# GOAL OF THE EXERCISE:
A complete answer lists every line of the entries below where the string "house" appears.

[RECORDS FOR THE EXERCISE Boundary: Start]

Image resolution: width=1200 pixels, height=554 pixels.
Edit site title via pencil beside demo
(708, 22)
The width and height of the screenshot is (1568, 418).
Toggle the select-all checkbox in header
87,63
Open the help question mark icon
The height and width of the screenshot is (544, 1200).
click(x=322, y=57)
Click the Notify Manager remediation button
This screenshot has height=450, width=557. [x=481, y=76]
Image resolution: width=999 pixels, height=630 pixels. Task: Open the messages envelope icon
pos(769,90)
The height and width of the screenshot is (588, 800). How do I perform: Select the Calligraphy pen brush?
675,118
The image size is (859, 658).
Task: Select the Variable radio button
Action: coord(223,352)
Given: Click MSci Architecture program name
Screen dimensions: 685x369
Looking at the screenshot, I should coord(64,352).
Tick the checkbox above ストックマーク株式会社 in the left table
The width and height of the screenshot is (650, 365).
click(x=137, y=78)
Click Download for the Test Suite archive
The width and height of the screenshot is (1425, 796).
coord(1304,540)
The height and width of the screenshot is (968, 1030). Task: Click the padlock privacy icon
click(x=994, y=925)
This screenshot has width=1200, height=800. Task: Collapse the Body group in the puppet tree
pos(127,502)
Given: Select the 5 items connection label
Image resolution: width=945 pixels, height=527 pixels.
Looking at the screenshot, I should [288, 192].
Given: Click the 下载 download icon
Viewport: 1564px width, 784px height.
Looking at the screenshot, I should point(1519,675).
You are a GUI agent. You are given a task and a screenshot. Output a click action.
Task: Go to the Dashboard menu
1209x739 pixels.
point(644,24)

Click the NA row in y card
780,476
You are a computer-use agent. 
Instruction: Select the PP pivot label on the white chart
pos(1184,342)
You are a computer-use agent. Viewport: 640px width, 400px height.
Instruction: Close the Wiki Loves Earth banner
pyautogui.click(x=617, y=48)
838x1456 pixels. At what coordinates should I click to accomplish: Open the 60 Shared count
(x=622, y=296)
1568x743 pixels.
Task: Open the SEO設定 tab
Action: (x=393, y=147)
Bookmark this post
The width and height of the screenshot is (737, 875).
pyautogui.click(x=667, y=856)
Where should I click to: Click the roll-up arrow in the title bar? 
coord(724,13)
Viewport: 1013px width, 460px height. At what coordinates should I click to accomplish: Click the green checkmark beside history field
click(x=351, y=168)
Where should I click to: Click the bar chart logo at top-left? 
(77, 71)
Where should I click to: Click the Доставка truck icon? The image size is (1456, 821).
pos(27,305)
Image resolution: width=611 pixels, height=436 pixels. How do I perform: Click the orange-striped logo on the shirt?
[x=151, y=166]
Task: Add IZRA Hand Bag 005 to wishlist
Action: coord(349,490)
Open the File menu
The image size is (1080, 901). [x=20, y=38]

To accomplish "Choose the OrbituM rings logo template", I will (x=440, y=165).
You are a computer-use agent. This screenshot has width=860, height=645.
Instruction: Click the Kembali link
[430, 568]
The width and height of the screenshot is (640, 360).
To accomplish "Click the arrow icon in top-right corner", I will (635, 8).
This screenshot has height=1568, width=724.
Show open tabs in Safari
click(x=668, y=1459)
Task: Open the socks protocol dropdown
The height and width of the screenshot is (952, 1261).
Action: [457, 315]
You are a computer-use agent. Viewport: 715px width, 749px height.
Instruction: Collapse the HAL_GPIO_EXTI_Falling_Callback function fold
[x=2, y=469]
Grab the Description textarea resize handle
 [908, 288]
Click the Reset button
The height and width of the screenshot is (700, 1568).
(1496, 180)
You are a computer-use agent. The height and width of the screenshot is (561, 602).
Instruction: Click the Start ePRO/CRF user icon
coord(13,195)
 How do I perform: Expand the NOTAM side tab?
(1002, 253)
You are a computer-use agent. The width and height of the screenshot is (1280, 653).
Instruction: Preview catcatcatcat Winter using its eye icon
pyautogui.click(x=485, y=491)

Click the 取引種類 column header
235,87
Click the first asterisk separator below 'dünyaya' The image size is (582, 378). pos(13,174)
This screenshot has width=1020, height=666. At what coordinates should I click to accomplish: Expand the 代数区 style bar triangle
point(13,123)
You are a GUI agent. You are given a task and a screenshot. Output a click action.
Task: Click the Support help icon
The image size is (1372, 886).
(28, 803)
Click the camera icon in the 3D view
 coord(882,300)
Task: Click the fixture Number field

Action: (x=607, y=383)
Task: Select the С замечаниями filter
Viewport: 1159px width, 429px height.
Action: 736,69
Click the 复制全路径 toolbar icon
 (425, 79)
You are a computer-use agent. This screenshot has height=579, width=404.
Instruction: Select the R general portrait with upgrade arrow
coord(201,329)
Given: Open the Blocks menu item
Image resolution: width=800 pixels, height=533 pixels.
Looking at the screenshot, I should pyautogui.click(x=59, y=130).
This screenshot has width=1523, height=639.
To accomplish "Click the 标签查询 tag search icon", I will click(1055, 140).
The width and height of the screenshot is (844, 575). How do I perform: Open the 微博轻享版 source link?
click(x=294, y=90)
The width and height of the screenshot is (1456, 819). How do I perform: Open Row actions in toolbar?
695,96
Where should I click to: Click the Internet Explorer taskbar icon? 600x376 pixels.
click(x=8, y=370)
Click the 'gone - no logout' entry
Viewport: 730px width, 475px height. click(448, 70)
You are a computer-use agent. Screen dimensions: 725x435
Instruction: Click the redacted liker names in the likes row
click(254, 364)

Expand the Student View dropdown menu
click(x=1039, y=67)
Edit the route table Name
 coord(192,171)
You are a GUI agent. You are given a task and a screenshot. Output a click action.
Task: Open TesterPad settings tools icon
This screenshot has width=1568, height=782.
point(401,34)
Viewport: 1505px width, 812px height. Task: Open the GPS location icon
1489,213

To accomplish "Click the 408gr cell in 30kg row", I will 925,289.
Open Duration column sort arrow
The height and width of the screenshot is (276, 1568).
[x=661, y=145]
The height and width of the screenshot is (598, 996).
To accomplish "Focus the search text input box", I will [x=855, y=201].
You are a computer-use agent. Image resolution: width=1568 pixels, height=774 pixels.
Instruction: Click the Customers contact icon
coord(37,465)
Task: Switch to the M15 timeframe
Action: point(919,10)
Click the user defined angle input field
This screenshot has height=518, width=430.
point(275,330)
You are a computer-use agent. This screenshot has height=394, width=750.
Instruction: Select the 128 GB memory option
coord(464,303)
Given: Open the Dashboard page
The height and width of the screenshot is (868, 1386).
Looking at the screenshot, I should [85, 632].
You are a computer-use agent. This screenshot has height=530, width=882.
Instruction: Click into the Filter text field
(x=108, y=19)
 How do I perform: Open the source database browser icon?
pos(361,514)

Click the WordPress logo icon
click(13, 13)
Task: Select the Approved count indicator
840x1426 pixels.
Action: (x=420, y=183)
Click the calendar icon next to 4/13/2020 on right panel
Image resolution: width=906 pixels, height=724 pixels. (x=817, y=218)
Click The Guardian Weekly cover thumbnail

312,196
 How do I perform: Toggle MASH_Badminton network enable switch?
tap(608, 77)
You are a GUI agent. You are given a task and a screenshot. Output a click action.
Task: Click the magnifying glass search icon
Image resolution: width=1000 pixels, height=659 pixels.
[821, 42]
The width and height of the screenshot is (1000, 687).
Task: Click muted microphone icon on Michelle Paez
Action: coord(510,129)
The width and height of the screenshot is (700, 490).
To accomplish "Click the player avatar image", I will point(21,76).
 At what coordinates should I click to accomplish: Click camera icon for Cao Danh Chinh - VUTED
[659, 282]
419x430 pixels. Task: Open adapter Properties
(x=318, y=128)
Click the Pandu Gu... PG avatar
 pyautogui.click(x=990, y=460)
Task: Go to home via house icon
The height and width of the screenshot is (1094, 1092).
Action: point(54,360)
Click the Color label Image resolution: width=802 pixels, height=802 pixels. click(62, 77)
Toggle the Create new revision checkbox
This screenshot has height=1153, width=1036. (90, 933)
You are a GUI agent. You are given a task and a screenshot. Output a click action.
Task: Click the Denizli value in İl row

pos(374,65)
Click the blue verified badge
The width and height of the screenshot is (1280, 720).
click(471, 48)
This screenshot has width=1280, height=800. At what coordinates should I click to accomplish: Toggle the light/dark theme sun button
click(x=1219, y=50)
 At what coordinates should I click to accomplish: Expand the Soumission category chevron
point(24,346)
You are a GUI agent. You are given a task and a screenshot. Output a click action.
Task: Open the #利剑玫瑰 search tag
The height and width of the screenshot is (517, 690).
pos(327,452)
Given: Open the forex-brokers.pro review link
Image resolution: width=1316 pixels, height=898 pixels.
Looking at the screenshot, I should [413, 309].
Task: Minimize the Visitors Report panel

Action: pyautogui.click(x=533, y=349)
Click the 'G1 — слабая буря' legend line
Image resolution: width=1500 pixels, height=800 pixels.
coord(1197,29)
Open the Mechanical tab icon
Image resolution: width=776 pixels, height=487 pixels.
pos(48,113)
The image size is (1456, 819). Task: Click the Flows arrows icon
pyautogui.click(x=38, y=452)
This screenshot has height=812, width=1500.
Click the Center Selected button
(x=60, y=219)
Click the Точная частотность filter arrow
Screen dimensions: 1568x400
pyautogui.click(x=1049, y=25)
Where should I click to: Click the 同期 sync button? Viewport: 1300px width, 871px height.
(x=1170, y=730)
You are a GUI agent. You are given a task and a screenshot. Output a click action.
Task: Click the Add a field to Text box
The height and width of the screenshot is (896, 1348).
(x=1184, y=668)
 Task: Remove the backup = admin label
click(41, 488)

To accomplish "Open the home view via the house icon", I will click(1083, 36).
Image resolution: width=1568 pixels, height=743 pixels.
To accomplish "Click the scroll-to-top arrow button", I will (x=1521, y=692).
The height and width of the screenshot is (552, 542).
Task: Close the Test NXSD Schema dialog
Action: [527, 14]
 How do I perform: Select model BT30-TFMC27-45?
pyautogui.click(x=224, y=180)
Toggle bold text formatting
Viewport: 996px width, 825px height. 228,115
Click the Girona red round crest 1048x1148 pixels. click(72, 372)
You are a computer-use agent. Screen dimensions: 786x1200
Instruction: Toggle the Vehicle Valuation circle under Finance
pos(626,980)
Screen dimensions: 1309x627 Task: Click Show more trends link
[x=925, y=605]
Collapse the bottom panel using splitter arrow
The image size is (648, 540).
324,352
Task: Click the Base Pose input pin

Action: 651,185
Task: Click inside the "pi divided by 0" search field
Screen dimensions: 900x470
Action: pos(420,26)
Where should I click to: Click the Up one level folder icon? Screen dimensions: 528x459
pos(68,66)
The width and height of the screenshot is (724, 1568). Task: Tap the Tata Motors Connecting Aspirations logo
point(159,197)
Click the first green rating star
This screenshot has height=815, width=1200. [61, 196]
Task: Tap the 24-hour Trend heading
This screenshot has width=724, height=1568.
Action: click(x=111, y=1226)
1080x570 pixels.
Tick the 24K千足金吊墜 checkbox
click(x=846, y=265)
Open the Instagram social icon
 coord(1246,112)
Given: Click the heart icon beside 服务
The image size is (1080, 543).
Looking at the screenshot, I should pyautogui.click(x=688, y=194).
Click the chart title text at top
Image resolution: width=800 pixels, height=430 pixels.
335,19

[RECORDS FOR THE EXERCISE Boundary: End]

# WRITTEN RESPONSE:
Task: Go to home via house icon
To accomplish "Open the home view via the house icon", I will click(1083, 36).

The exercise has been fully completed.